Welch t test of numerical data. Suppose $n_1 = 100, n_2 = 150$ and that acne scores are
numerical and reasonably close to normal (e.g., not heavily right-skewed with many far outliers to the right). Then you might use a Welch 2-sample t-test.
For example, here are some continuous data, sampled using R, that are close enough to normal that a
two-sample t test can give useful results. [Results from R.]
x1 = rgamma(100, 50, 5); x2 = rgamma(150, 50, 4.5)
t.test(x1, x2)
Welch Two Sample t-test
data: x1 and x2
t = -7.2884, df = 216.31, p-value = 5.807e-12
alternative hypothesis:
true difference in means is not equal to 0
95 percent confidence interval:
-1.7352022 -0.9964768
sample estimates:
mean of x mean of y
9.957286 11.323125
The P-value very near 0 shows a highly significant difference between the groups. Whether a difference in scores between 9.96 and 11.32 is of actual practical importance might be a question for those who treat acne to determine. [Notice that my fake data show higher acne scores among non-drinkers of cola.]
Here are box plots summarizing scores in the two groups. The 'notches' in the sides of the boxes are nonparametric confidence intervals calibrated for comparing two groups; non-overlapping
CIs is an indication of a significant difference in group medians.
boxplot(x1, x2, col="skyblue2", pch=10, notch=T, names=T)

Wilcoxon test for ordinal data. If acne scores are ordinal
(0 = none, 1 = minmal, 2 = moderate, 3 = severe), then use
an implementation of the 2-sample Wilcoxon test that is
programmed to handle ties.
Using artificial data, here is a demonstration how the Wilcoxon test would work.
y1 = sample(0:3, 100, repl=T, p = c(1,1,2,3))
y2 = sample(0:3, 150, repl=T, p = c(1,2,2,2))
table(y1)
y1
0 1 2 3
11 13 31 45 # counts out of 100
table(y1)/100
y1
0 1 2 3
0.11 0.13 0.31 0.45 # proportions
table(y2)
y2
0 1 2 3
26 39 38 47 # counts out of 150
table(y2)/150
y2
0 1 2 3
0.1733333 0.2600000 0.2533333 0.3133333 # proportions
For these data, the non-cola group has greater proportion of 0s, smaller proportion of 3's.
wilcox.test(y1, y2)
Wilcoxon rank sum test with continuity correction
data: y1 and y2
W = 9031, p-value = 0.004324
alternative hypothesis:
true location shift is not equal to 0
With these data, the Wilcoxon test shows a significant difference at the 0.5% level.

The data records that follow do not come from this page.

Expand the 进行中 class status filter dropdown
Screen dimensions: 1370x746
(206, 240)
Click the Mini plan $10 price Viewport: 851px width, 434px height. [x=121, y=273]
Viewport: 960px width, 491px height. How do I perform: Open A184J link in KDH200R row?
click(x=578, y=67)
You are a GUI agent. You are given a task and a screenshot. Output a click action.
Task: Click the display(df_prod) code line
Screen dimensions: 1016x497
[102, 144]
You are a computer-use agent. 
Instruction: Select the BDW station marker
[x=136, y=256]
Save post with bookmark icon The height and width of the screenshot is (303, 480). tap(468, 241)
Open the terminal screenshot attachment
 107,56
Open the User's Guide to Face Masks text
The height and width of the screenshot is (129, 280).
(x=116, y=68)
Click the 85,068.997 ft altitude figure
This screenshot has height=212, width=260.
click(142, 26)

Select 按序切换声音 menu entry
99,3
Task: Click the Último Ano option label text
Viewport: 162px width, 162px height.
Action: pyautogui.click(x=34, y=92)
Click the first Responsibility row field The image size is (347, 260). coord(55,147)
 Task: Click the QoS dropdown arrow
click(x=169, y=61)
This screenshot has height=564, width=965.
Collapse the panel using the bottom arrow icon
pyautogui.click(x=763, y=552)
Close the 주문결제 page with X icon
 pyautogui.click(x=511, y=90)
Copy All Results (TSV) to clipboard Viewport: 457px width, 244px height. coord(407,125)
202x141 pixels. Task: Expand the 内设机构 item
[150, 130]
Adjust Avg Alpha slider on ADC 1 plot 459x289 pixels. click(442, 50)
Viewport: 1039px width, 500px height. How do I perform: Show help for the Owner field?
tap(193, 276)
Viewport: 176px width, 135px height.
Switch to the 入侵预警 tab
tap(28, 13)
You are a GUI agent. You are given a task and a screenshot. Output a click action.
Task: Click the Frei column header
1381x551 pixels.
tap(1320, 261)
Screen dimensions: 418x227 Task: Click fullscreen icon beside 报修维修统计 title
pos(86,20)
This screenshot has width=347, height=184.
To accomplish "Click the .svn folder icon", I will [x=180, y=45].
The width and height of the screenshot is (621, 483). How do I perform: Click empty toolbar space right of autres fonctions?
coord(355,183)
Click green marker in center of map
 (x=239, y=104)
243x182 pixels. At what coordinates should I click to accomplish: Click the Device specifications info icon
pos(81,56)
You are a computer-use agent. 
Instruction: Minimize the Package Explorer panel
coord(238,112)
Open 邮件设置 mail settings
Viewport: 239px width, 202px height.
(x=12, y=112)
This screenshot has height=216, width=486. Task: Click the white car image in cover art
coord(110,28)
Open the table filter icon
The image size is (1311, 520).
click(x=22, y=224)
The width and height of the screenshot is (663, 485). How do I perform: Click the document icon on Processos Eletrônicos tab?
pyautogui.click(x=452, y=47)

Chi-squared test, treating data as nominal. A chi-squared test based on a 'contingency table' of counts,
looks at proportions of each categorical level. The null
hypothesis is that proportions are the same for the two groups.
This test ignores the ordinal character of the data, recognizing the categories only as nominal. Even so the test is significant
at the 5% level for my fake data.
You can look in a statistics text or search online to see how the expected scores and the chi-squared statistic are computed.
chisq.out= chisq.test(cbind(c(11,13,31,45), c(26,39,38,47)))
chisq.out
Pearson's Chi-squared test
data: cbind(c(11, 13, 31, 45), c(26, 39, 38, 47))
X-squared = 10.244, df = 3, p-value = 0.0166
chisq.out$obs
[,1] [,2]
[1,] 11 26
[2,] 13 39
[3,] 31 38
[4,] 45 47
chisq.out$exp
[,1] [,2]
[1,] 14.8 22.2
[2,] 20.8 31.2
[3,] 27.6 41.4
[4,] 36.8 55.2
If you have further questions, please
provide sample sizes and summary statistics, along with
any misgivings about the possibilities above.